-- Opening Marker --

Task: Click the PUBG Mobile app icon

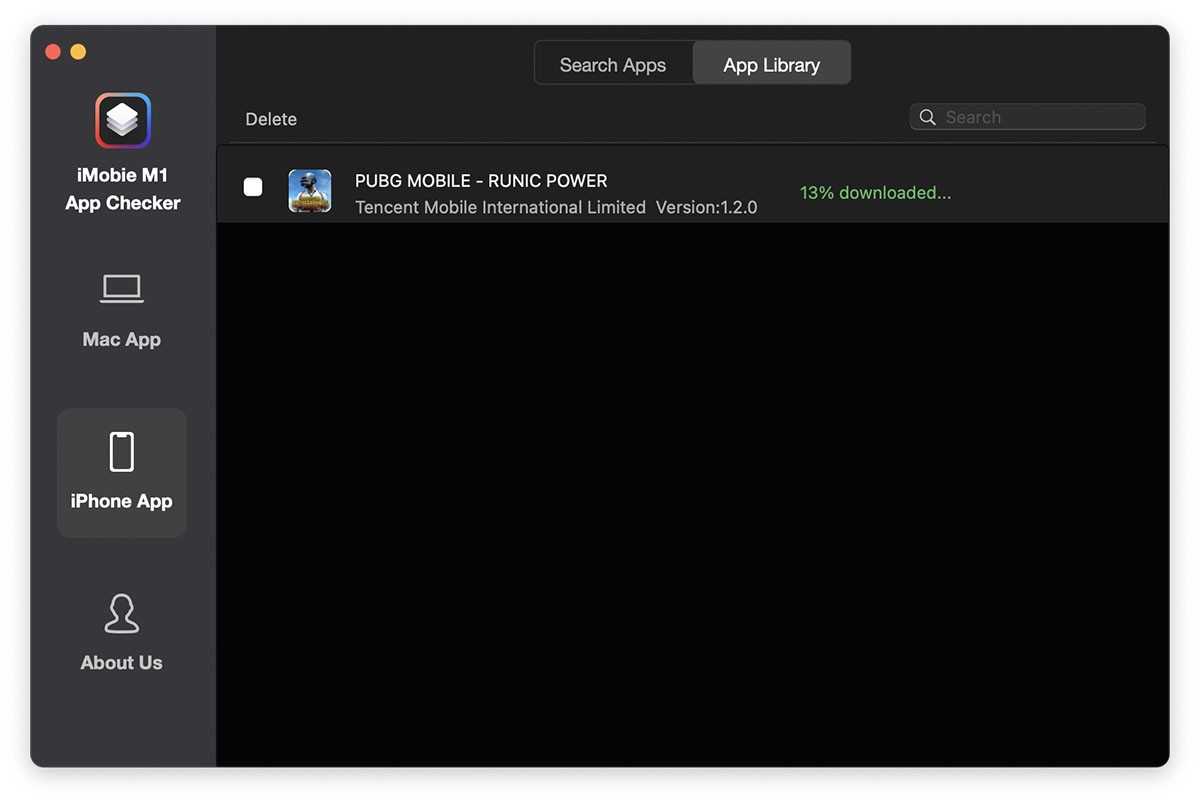Action: (310, 191)
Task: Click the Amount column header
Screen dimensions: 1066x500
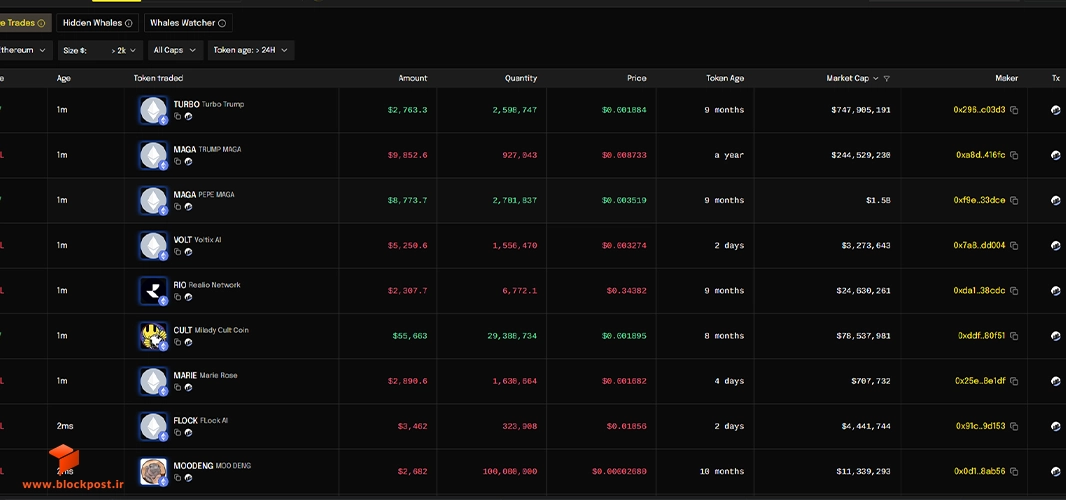Action: [413, 79]

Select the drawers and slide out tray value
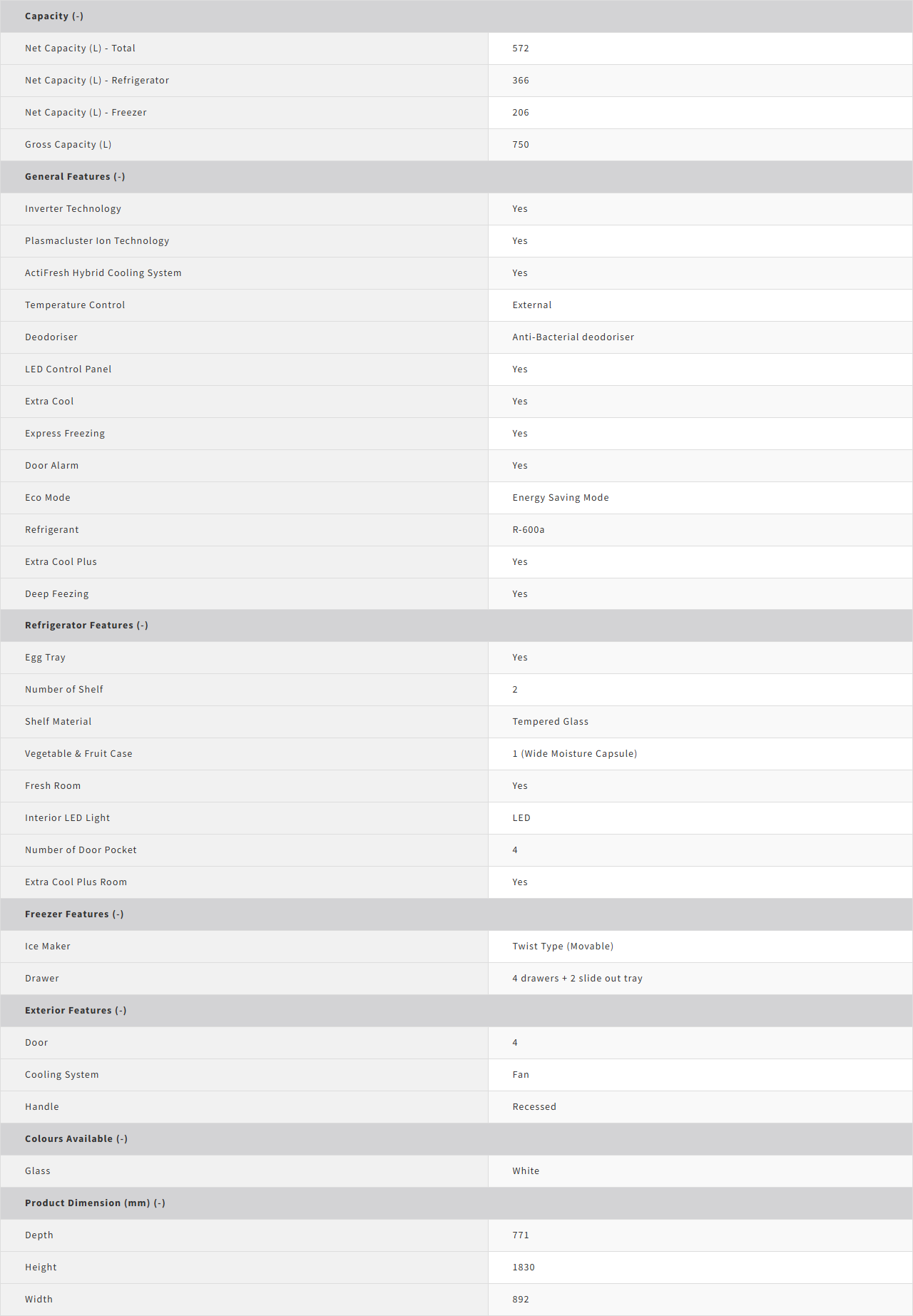click(x=577, y=979)
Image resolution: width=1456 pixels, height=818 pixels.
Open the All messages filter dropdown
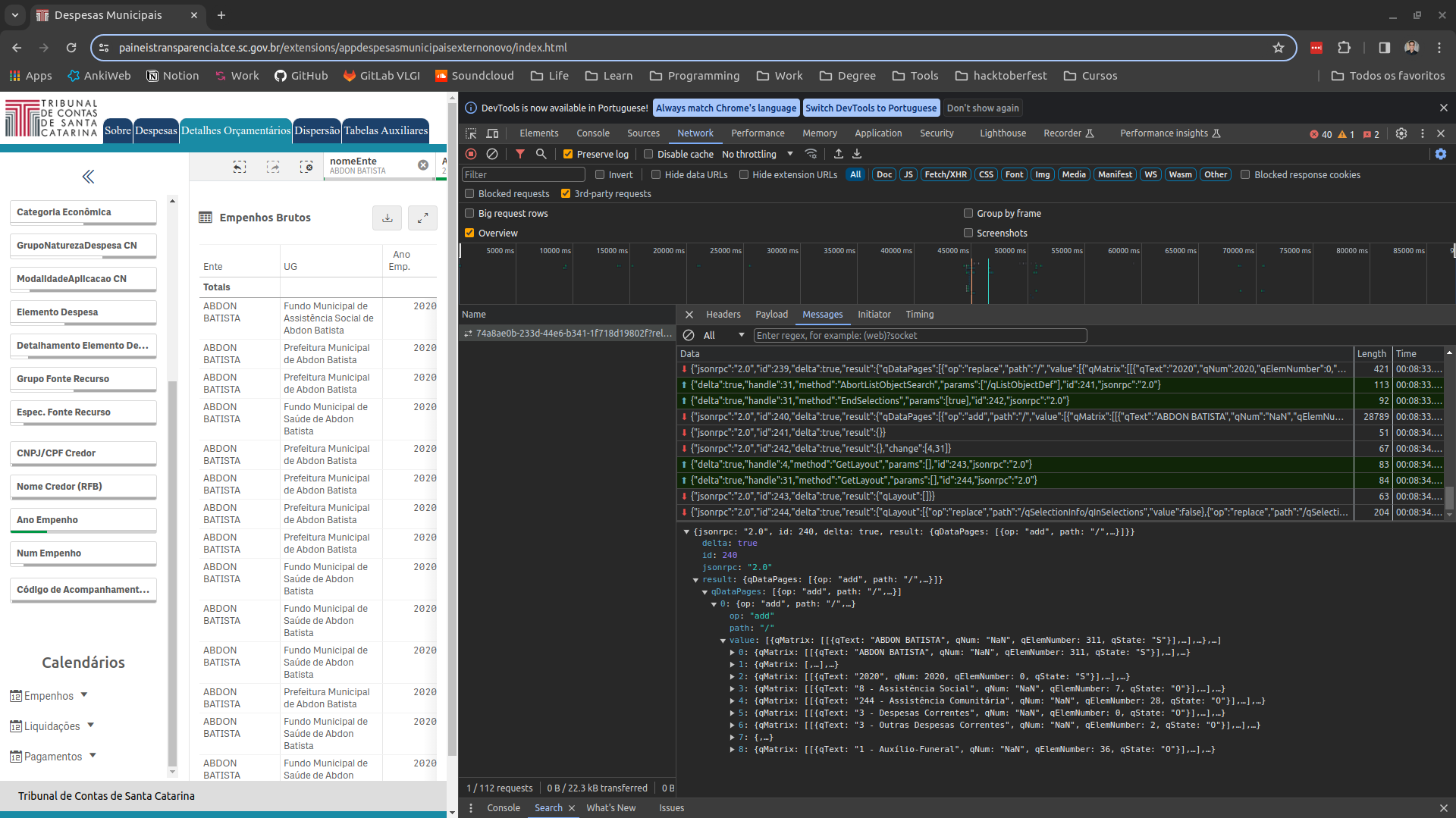point(723,335)
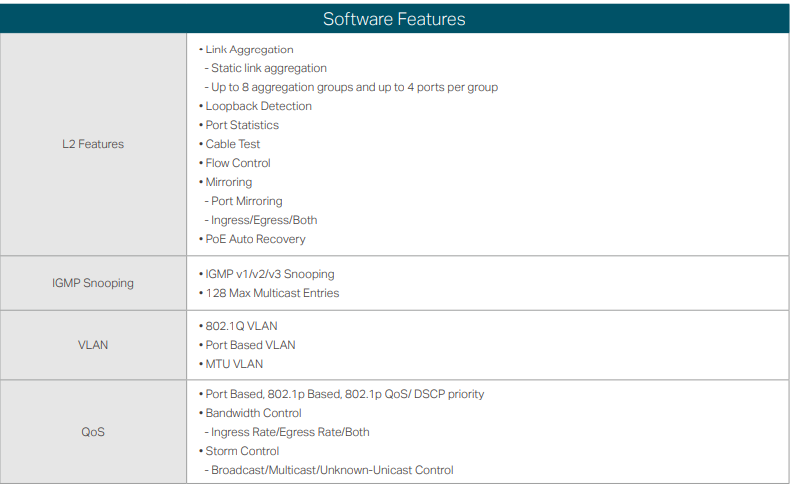Viewport: 795px width, 489px height.
Task: Click the QoS row label
Action: coord(93,432)
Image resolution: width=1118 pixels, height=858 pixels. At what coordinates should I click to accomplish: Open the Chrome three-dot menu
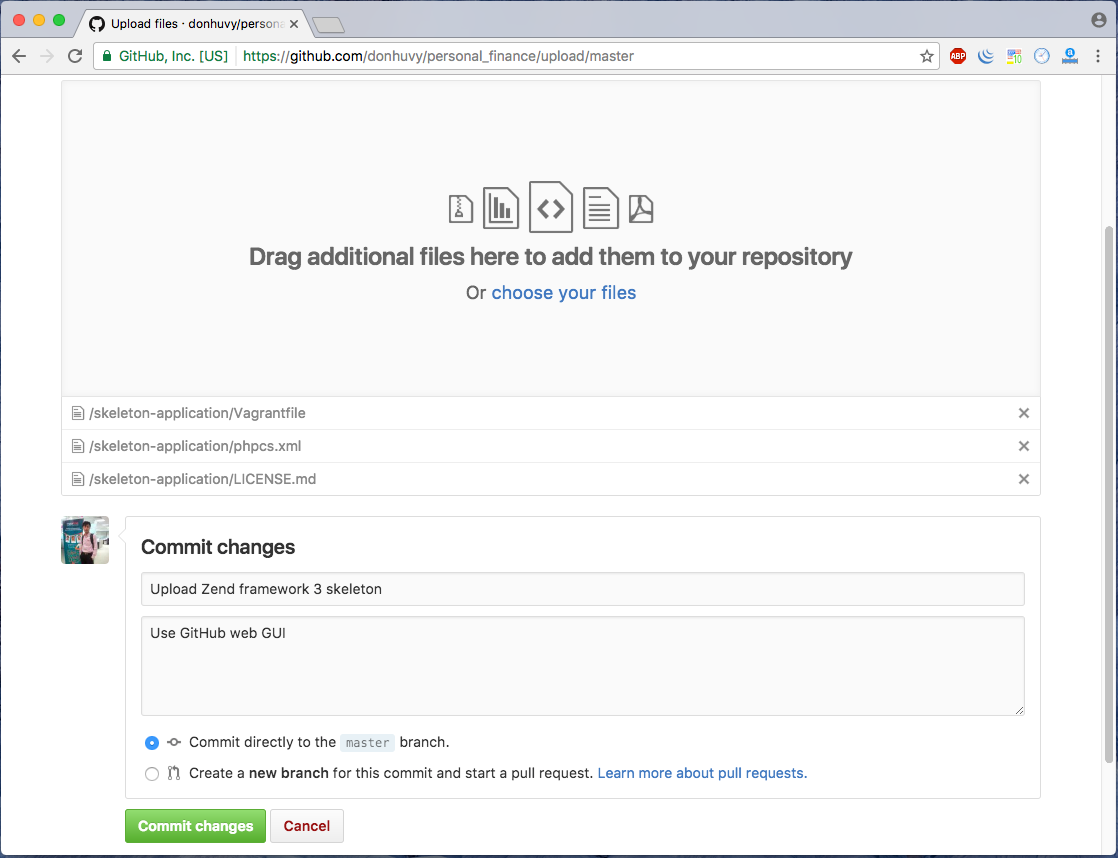pyautogui.click(x=1098, y=56)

-- Closing Marker --

§ **Task requirements**:
The records above must be copied exactly, with no pictures carried over.

§ **Exercise solution**:
Task: Click the PUBG Mobile app icon

Action: (310, 191)
Task: Click the Amount column header
Screen dimensions: 1066x500
Action: [413, 79]

Select the drawers and slide out tray value
click(x=577, y=979)
Image resolution: width=1456 pixels, height=818 pixels.
Open the All messages filter dropdown
point(723,335)
Viewport: 795px width, 489px height.
Task: Click the QoS row label
Action: coord(93,432)
Image resolution: width=1118 pixels, height=858 pixels. At what coordinates should I click to accomplish: Open the Chrome three-dot menu
pyautogui.click(x=1098, y=56)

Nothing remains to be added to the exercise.